═════ Provided entries ═════

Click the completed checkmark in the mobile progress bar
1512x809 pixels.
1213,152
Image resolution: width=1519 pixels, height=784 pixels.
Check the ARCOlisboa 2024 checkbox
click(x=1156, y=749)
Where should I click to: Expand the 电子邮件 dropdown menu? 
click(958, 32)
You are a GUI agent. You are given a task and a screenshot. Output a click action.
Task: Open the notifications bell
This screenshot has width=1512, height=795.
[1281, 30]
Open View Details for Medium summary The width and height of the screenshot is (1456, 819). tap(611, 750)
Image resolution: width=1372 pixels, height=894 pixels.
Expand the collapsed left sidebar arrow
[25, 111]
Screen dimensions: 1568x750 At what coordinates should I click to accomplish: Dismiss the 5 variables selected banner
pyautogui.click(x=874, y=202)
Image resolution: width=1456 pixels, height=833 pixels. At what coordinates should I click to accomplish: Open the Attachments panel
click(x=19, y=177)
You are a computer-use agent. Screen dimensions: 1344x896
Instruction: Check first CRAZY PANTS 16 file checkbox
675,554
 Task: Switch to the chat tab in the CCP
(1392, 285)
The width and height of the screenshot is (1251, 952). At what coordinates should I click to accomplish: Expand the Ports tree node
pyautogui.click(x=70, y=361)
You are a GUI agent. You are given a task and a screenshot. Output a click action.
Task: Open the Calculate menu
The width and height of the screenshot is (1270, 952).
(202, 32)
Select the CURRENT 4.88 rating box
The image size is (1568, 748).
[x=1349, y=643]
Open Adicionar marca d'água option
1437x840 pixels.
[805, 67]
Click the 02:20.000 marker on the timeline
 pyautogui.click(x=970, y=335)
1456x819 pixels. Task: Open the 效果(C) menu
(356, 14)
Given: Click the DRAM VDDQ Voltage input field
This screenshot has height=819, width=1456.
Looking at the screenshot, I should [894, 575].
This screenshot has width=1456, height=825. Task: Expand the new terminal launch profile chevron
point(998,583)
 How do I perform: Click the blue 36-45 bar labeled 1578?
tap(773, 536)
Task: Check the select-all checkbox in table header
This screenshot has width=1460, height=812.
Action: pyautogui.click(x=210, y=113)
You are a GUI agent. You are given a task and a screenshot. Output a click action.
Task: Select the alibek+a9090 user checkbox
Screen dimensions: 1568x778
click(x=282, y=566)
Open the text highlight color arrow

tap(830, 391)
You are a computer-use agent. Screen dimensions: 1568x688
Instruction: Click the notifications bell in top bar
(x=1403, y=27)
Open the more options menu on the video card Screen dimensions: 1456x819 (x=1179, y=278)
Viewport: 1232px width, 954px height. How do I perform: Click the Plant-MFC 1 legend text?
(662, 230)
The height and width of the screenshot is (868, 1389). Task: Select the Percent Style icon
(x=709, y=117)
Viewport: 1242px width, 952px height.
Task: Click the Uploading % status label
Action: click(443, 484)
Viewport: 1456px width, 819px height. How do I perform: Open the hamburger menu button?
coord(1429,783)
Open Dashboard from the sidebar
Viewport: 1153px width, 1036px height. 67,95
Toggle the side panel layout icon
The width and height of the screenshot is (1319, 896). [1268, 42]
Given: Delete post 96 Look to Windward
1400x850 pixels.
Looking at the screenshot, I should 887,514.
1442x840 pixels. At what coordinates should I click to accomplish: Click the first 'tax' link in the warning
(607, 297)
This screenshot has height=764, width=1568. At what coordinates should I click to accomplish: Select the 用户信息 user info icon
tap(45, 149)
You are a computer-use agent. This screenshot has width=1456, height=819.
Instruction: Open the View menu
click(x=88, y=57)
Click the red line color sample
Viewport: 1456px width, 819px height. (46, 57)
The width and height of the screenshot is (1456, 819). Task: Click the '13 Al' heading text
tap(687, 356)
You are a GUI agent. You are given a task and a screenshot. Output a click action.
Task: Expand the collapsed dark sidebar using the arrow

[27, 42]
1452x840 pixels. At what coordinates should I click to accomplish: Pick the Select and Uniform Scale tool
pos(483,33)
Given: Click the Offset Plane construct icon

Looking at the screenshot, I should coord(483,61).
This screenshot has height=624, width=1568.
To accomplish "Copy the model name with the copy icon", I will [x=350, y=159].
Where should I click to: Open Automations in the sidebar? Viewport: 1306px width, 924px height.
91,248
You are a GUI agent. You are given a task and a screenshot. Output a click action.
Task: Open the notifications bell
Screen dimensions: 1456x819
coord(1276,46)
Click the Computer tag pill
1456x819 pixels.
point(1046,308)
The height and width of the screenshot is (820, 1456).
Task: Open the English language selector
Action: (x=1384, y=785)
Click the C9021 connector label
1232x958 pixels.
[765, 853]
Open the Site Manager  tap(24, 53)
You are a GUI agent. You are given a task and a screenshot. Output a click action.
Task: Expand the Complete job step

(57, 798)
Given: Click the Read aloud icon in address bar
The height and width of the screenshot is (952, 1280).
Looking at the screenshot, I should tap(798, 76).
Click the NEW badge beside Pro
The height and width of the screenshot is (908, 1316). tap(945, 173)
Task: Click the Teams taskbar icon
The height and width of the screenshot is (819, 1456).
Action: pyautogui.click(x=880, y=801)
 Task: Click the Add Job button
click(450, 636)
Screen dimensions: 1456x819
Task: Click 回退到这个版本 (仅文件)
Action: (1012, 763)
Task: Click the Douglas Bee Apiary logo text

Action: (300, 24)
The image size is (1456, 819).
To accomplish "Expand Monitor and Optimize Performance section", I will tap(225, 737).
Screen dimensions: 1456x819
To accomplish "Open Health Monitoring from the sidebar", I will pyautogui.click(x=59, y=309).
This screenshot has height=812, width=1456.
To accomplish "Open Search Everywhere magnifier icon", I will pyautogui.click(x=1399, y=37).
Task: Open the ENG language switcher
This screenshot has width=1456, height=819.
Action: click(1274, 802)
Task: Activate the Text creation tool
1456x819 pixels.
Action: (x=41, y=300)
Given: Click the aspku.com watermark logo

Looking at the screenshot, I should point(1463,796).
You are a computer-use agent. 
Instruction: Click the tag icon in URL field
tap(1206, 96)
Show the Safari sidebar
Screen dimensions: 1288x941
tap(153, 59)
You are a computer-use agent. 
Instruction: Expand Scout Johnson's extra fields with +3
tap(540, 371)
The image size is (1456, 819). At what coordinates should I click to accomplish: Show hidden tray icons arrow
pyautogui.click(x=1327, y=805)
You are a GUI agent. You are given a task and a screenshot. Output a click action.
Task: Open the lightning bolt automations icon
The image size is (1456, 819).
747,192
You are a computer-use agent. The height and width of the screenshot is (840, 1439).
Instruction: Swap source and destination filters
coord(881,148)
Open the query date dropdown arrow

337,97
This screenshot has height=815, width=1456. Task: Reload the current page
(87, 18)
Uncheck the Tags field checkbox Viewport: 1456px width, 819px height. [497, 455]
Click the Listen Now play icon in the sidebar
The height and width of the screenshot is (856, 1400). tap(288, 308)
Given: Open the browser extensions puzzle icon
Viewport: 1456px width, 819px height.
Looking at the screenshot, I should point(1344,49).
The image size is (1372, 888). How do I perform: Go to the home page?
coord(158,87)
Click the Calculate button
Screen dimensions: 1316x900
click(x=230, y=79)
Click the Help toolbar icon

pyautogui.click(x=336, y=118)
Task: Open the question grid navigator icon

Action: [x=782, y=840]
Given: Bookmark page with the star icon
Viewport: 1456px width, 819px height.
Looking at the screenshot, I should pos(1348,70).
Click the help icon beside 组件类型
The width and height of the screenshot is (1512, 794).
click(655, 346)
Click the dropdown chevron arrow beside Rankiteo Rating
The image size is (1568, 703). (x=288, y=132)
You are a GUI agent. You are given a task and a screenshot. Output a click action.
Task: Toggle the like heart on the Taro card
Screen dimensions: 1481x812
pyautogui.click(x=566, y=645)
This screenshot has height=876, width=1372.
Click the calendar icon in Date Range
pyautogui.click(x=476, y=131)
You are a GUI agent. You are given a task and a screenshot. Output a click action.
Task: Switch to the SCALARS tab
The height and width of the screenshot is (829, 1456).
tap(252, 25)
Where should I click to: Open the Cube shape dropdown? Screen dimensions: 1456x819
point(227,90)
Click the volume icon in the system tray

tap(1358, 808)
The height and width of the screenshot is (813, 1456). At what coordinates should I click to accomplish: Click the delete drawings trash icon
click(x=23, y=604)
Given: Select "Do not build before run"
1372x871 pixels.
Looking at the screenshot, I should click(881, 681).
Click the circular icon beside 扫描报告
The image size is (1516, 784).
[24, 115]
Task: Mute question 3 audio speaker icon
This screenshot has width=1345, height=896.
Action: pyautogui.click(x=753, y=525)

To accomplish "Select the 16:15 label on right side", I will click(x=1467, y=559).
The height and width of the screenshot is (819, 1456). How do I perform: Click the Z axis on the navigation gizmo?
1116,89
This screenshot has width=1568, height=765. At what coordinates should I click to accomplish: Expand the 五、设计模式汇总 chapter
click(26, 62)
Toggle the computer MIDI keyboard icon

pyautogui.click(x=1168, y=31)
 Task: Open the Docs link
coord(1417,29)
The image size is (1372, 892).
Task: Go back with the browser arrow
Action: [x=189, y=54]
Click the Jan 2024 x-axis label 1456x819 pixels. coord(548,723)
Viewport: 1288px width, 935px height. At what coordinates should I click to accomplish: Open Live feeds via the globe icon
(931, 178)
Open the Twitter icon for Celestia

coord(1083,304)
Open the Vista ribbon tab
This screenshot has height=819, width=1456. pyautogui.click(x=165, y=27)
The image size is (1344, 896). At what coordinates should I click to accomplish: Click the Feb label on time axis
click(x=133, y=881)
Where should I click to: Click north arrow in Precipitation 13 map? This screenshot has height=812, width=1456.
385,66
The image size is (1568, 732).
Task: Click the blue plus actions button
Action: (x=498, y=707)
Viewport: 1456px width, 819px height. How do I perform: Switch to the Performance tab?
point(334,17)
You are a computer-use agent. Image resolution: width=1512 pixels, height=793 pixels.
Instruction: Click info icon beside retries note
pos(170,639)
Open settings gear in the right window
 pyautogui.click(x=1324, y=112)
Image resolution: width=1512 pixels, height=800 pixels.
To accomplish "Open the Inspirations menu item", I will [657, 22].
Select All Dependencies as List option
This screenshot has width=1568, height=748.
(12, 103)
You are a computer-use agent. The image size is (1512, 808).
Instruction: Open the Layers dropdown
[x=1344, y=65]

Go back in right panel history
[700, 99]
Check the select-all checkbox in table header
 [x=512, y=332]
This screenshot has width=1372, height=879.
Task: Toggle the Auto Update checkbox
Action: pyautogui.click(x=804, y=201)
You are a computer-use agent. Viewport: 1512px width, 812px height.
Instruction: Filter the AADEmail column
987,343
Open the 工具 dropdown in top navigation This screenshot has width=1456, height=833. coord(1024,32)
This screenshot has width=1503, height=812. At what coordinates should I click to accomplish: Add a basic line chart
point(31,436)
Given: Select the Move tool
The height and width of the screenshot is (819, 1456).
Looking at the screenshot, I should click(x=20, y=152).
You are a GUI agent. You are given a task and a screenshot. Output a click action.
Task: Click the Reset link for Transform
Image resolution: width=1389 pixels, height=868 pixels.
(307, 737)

═════

### Required action
Repeat, exactly as they stand above, the lines from the line with "This screenshot has width=1345, height=896." to the line with "Click the Jan", both lines included.

### Task result
This screenshot has width=1345, height=896.
Action: pyautogui.click(x=753, y=525)

To accomplish "Select the 16:15 label on right side", I will click(x=1467, y=559).
The height and width of the screenshot is (819, 1456). How do I perform: Click the Z axis on the navigation gizmo?
1116,89
This screenshot has width=1568, height=765. At what coordinates should I click to accomplish: Expand the 五、设计模式汇总 chapter
click(26, 62)
Toggle the computer MIDI keyboard icon

pyautogui.click(x=1168, y=31)
 Task: Open the Docs link
coord(1417,29)
The image size is (1372, 892).
Task: Go back with the browser arrow
Action: [x=189, y=54]
Click the Jan 2024 x-axis label 1456x819 pixels. coord(548,723)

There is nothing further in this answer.